- [REQUIRED WORK]: Transcribe the full listing word for word, leaving nothing out.

*** Block opens ***

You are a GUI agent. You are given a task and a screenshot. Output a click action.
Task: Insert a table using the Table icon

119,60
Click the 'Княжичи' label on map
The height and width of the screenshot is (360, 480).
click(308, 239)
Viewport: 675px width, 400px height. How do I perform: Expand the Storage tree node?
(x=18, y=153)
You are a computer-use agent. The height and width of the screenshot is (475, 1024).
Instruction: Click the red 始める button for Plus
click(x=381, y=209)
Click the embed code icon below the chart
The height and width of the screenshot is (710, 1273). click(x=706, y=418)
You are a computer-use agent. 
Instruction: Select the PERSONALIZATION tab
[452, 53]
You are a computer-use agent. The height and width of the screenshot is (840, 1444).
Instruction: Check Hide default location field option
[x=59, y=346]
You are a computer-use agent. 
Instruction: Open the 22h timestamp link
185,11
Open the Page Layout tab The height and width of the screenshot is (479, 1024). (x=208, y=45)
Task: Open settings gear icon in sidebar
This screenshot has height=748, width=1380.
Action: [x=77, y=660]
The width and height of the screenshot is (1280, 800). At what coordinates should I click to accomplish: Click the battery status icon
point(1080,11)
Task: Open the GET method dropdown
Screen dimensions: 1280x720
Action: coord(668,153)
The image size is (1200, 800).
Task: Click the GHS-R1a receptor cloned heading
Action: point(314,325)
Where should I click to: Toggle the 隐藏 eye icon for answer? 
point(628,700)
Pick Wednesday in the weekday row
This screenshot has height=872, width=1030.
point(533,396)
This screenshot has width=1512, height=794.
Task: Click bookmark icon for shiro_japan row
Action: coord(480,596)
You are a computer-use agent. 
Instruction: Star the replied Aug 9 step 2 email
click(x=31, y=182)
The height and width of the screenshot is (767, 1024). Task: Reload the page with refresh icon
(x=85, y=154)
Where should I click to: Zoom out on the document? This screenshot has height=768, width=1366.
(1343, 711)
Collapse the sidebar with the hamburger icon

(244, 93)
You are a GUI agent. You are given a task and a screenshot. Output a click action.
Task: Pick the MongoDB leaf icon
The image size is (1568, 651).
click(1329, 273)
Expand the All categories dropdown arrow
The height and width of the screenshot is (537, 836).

*** Block closes ***

- [ANSWER TO THE EXERCISE]:
You are a GUI agent. You are given a task and a screenshot. Output a click action.
Task: Insert a table using the Table icon

119,60
Click the 'Княжичи' label on map
The height and width of the screenshot is (360, 480).
click(308, 239)
Viewport: 675px width, 400px height. How do I perform: Expand the Storage tree node?
(x=18, y=153)
You are a computer-use agent. The height and width of the screenshot is (475, 1024).
Instruction: Click the red 始める button for Plus
click(x=381, y=209)
Click the embed code icon below the chart
The height and width of the screenshot is (710, 1273). click(x=706, y=418)
You are a computer-use agent. 
Instruction: Select the PERSONALIZATION tab
[452, 53]
You are a computer-use agent. The height and width of the screenshot is (840, 1444).
Instruction: Check Hide default location field option
[x=59, y=346]
You are a computer-use agent. 
Instruction: Open the 22h timestamp link
185,11
Open the Page Layout tab The height and width of the screenshot is (479, 1024). (x=208, y=45)
Task: Open settings gear icon in sidebar
This screenshot has height=748, width=1380.
Action: [x=77, y=660]
The width and height of the screenshot is (1280, 800). At what coordinates should I click to accomplish: Click the battery status icon
point(1080,11)
Task: Open the GET method dropdown
Screen dimensions: 1280x720
Action: coord(668,153)
The image size is (1200, 800).
Task: Click the GHS-R1a receptor cloned heading
Action: point(314,325)
Where should I click to: Toggle the 隐藏 eye icon for answer? 
point(628,700)
Pick Wednesday in the weekday row
This screenshot has height=872, width=1030.
point(533,396)
This screenshot has width=1512, height=794.
Task: Click bookmark icon for shiro_japan row
Action: coord(480,596)
You are a computer-use agent. 
Instruction: Star the replied Aug 9 step 2 email
click(x=31, y=182)
The height and width of the screenshot is (767, 1024). Task: Reload the page with refresh icon
(x=85, y=154)
Where should I click to: Zoom out on the document? This screenshot has height=768, width=1366.
(1343, 711)
Collapse the sidebar with the hamburger icon

(244, 93)
You are a GUI agent. You are given a task and a screenshot. Output a click action.
Task: Pick the MongoDB leaf icon
The image size is (1568, 651).
click(1329, 273)
Expand the All categories dropdown arrow
The height and width of the screenshot is (537, 836).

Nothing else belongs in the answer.